Don would like to, I think, push it out of his mind and just do the work. But I think that in Episode 8, there’s going to be a moment where he just can’t help but look in Blue’s eyes and just he feels compelled to talk about it and let him know that this is coming. And so even in the midst of all this crisis, Don just can’t — at a certain point, he has to tell Blue. He just feels too bad that he tried to solve it previously and kept it from him. But Blue’s aware that Don’s keeping something from him at this point. So he’s going to force Don to tell him, “Hey, what’s going on? I can tell something’s going on.” So they’ll have that conversation in Episode 8.
We start seeing those little sparks between Blue and Taylor (Hailey Kilgore). What else is coming up with them?
Oh, a lot. A lot. You correctly looked at sparks, and from the day that they showed up on set together, they had such great chemistry, and they have such wonderful energies, in my opinion, that mesh so well together. She’s got this feistiness, and she’s whip smart and a bit of a smartass, and he’s just so sweet and innocent, and they just are a delightful pairing. So it was very difficult to resist having them start to brush against each other.

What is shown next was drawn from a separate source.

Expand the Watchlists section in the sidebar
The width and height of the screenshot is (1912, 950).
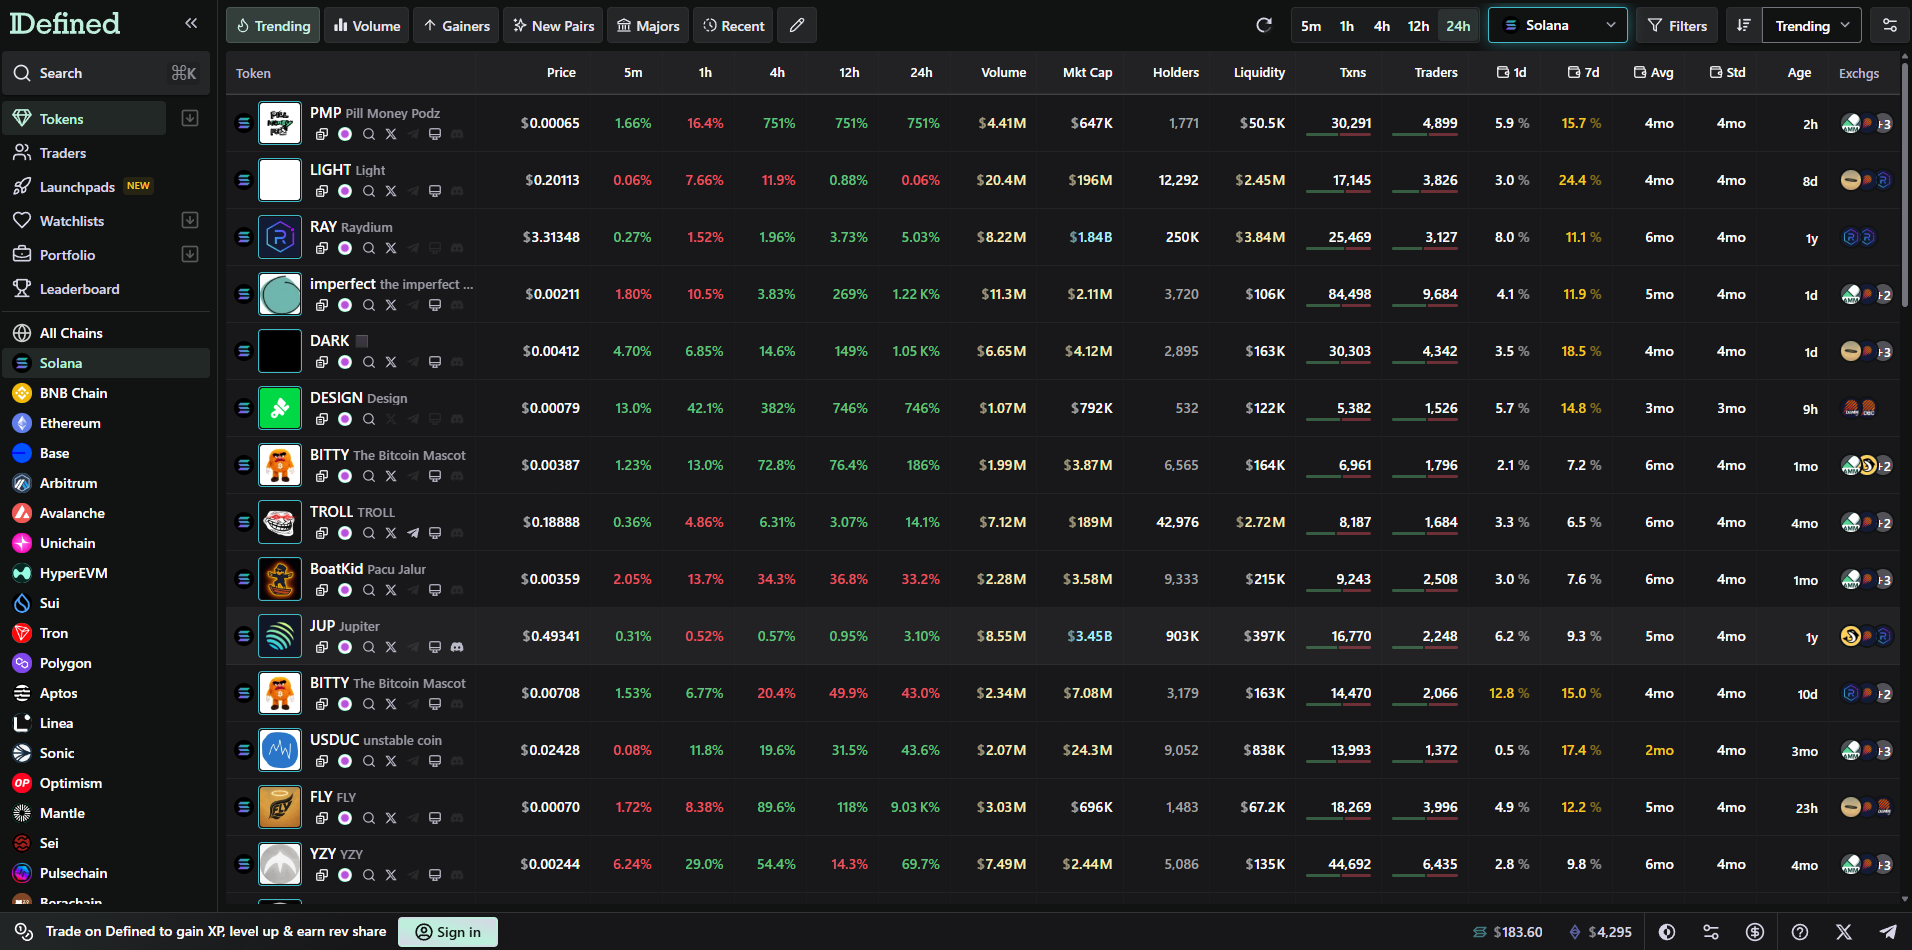[190, 220]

What’s been going on with Dixie during all of this?
When we left her, she has these polyps that are getting worse. And so she’s been kind of lying in wait a little bit just because the nature of the hacker episodes, it doesn’t really lend itself to Dixie’s kind of drama, but she has a huge — her biggest episode of the series so far comes immediately after these hacks, and she’s wonderful. LeAnn is terrific and she’s doing the most vintage Dixie kind of stuff, but we’ll get into, she started this whole thing in part because she needs the surgery and she needs her voice back, and we still haven’t really gotten to hear LeAnn sing. So Episode 9 will give you all those things.
What can you say about the next Dixie and Blythe conversation? Jessica and LeAnn in scenes together are amazing.
Yeah. They are the heart and soul in many ways of our drama. As we’re doing the finale today, we went into prep on the finale. And looking back at the whole season, they have been the prime movers of everything that got — everyone else has caught up in that war between them in a funny way. Their drama is going to drive the middle of the season, starting in that episode I mentioned, Episode 9, where Blythe … Dixie is very clever, the way she wheedles into people’s lives, and she’s a classic narcissistic manipulator, and the only person who can really see it sometimes is Blythe. And even Blythe she’s not even sure of herself about Dixie’s intentions. But then Dixie’s very human, also, so she can be very sweet and innocent. The problem is you never know which she is. And so that chess match between them, like I said, Episode 9 is where it really starts to pick up again, and then it takes us pretty much to the end of the season.
We’ve talked about that there’s an origin episode coming for Dixie and Don. And like I mentioned, you really see how much love there is between Don and Blythe in this episode. And you’ve talked about Dixie’s feelings for Don. But where’s Don when it comes to Dixie?
Well, he has a lot of feelings that maybe he is not ready to acknowledge. And we’ll see in Episode 11, that origin story, and you’ll see just the chemistry that they had and the history that they have and the reasons why her pull over him is so strong and vice versa. And ultimately, that is going to be what this season, at the end of the day, it’s going to come down to a choice. And so we’re going to see a lot of reasons why she has this pull over him, and it’s going to get pretty intense.